## [Written instruction]
Copy out the data below with "Impressum" swapped for "Imprint" and every other word unchanged. Leave out the pictures.

## [Source data]

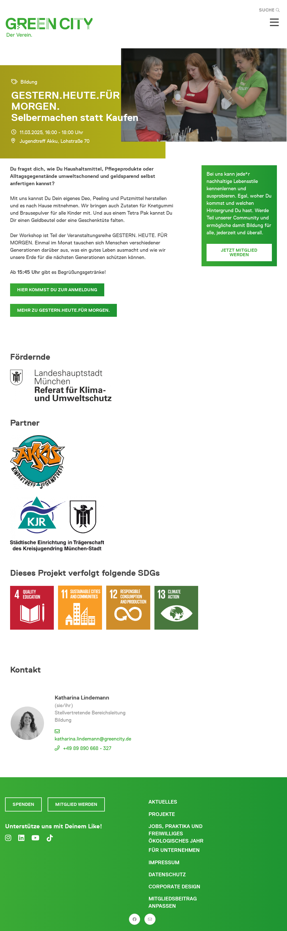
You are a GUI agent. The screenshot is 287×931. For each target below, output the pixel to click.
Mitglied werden (76, 804)
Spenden (23, 804)
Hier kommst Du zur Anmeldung (57, 289)
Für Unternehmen (174, 850)
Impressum (164, 862)
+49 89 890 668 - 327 (87, 748)
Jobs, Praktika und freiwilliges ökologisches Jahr (176, 833)
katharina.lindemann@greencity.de (93, 739)
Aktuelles (163, 802)
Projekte (162, 814)
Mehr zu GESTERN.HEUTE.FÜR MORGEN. (63, 310)
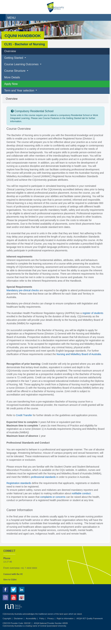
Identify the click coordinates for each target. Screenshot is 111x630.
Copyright (7, 618)
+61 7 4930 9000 (28, 568)
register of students (92, 313)
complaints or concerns (52, 496)
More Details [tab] (12, 77)
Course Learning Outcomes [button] (21, 64)
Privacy (50, 618)
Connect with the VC (13, 574)
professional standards (43, 477)
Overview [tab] (10, 51)
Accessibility (31, 618)
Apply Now (11, 83)
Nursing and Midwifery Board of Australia (79, 354)
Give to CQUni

## [Written solution]
You are a GUI agent. The screenshot is 287×931. For each target below, output the pixel to click.
Mitglied werden (76, 804)
Spenden (23, 804)
Hier kommst Du zur Anmeldung (57, 289)
Für Unternehmen (174, 850)
Imprint (164, 862)
+49 89 890 668 - 327 (87, 748)
Jobs, Praktika und freiwilliges ökologisches Jahr (176, 833)
katharina.lindemann@greencity.de (93, 739)
Aktuelles (163, 802)
Projekte (162, 814)
Mehr zu GESTERN.HEUTE.FÜR MORGEN. (63, 310)
Identify the click coordinates for each target. Screenshot is 111x630.
Copyright (7, 618)
+61 7 4930 9000 (28, 568)
register of students (92, 313)
complaints or concerns (52, 496)
More Details [tab] (12, 77)
Course Learning Outcomes [button] (21, 64)
Privacy (50, 618)
Connect with the VC (13, 574)
professional standards (43, 477)
Overview [tab] (10, 51)
Accessibility (31, 618)
Apply Now (11, 83)
Nursing and Midwifery Board of Australia (79, 354)
Give to CQUni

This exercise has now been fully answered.